The data below holds the lines to copy: everything from the line containing "Image resolution: width=328" to the line containing "Click inside the", both ends included, set down exactly.

▶ [Extracted records]

□ □ □ □ □

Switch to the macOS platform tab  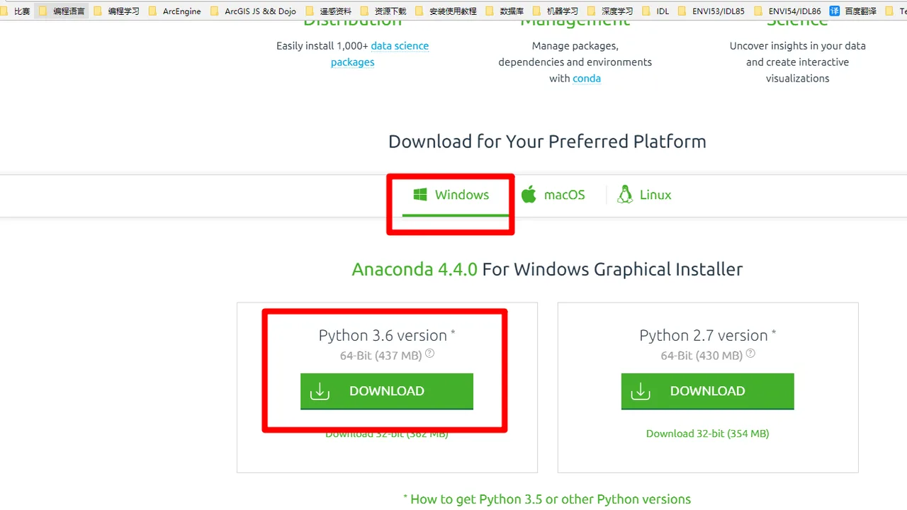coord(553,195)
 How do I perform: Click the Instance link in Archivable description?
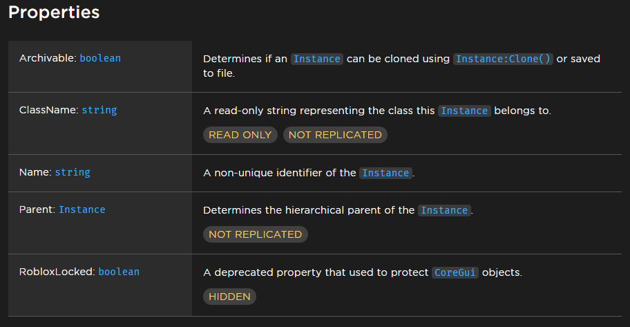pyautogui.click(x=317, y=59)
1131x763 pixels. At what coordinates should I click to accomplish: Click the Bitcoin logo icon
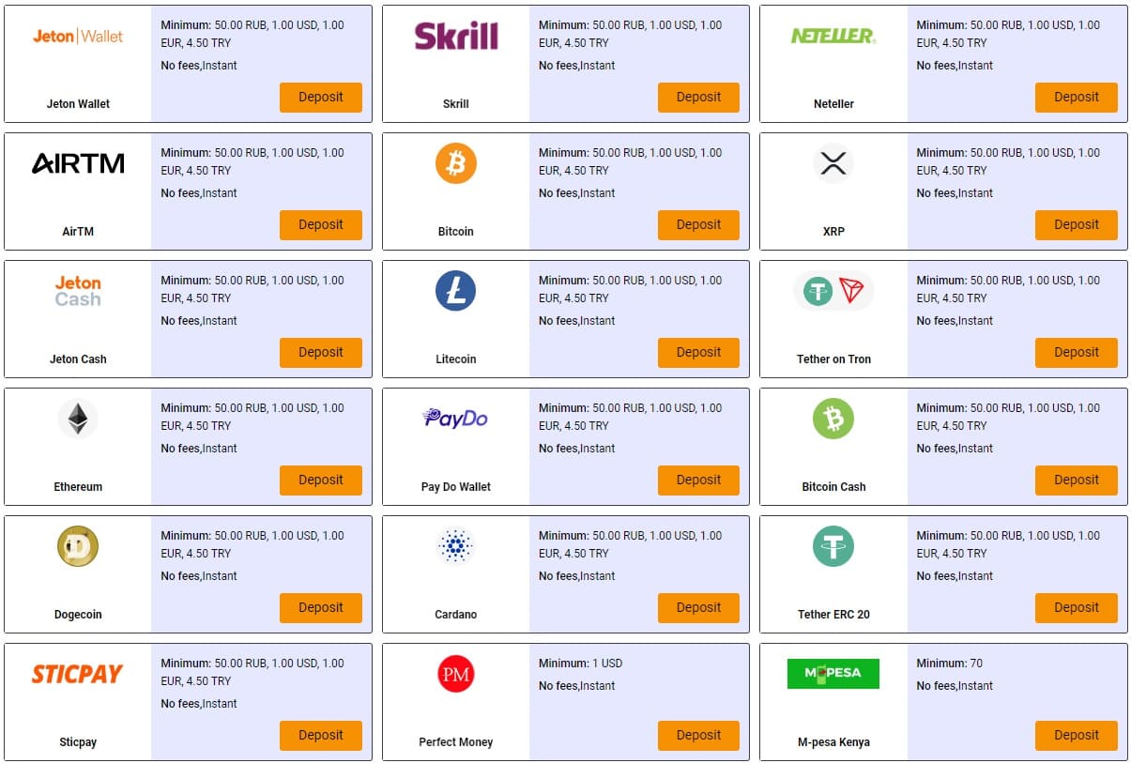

□ □ □ □ □

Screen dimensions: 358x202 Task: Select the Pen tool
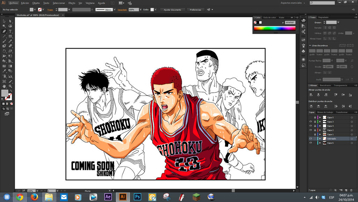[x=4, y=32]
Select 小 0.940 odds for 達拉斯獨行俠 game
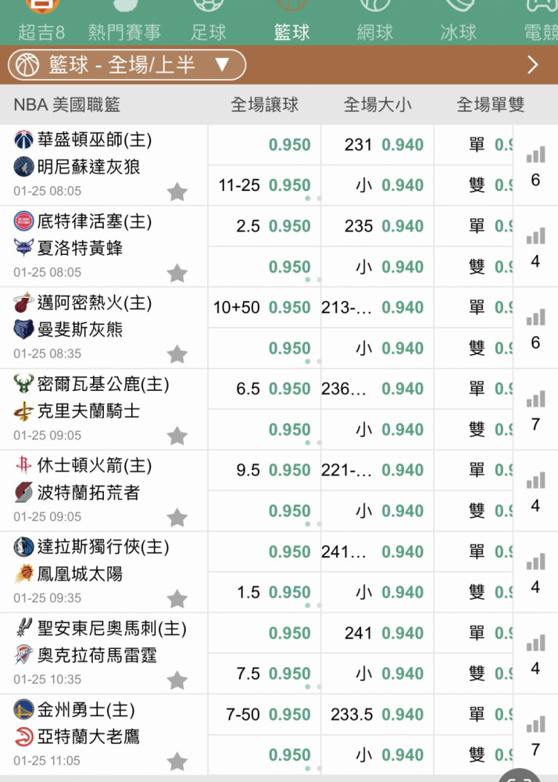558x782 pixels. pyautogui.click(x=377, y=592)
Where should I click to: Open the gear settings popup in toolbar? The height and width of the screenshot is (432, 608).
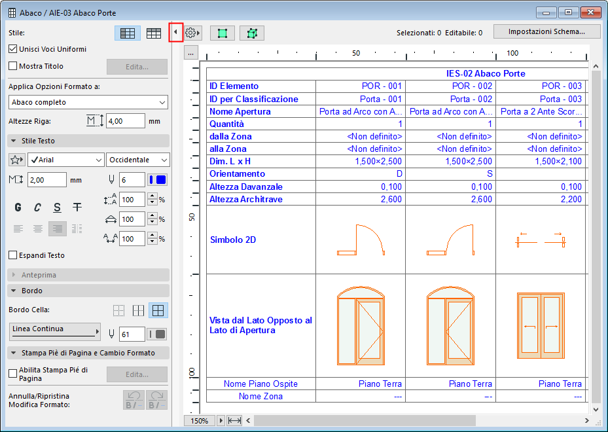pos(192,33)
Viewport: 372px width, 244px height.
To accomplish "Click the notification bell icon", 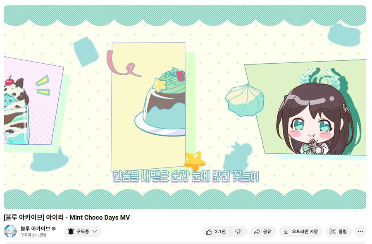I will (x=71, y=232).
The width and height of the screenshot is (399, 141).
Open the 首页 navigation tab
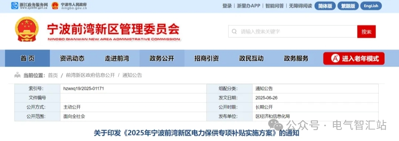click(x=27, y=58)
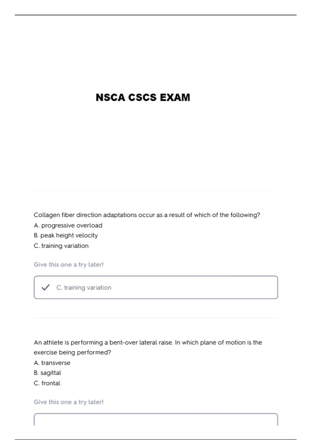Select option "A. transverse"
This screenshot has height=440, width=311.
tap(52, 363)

□ □ □ □ □

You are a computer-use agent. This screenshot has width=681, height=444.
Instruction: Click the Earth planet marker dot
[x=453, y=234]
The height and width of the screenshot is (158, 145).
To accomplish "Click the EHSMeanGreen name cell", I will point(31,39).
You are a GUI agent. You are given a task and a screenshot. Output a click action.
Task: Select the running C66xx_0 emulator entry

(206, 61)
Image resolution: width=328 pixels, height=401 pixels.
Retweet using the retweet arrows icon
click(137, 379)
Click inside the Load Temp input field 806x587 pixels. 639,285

□ □ □ □ □

▶ [Result of the task]
Image resolution: width=328 pixels, height=401 pixels.
Retweet using the retweet arrows icon
click(137, 379)
Click inside the Load Temp input field 806x587 pixels. 639,285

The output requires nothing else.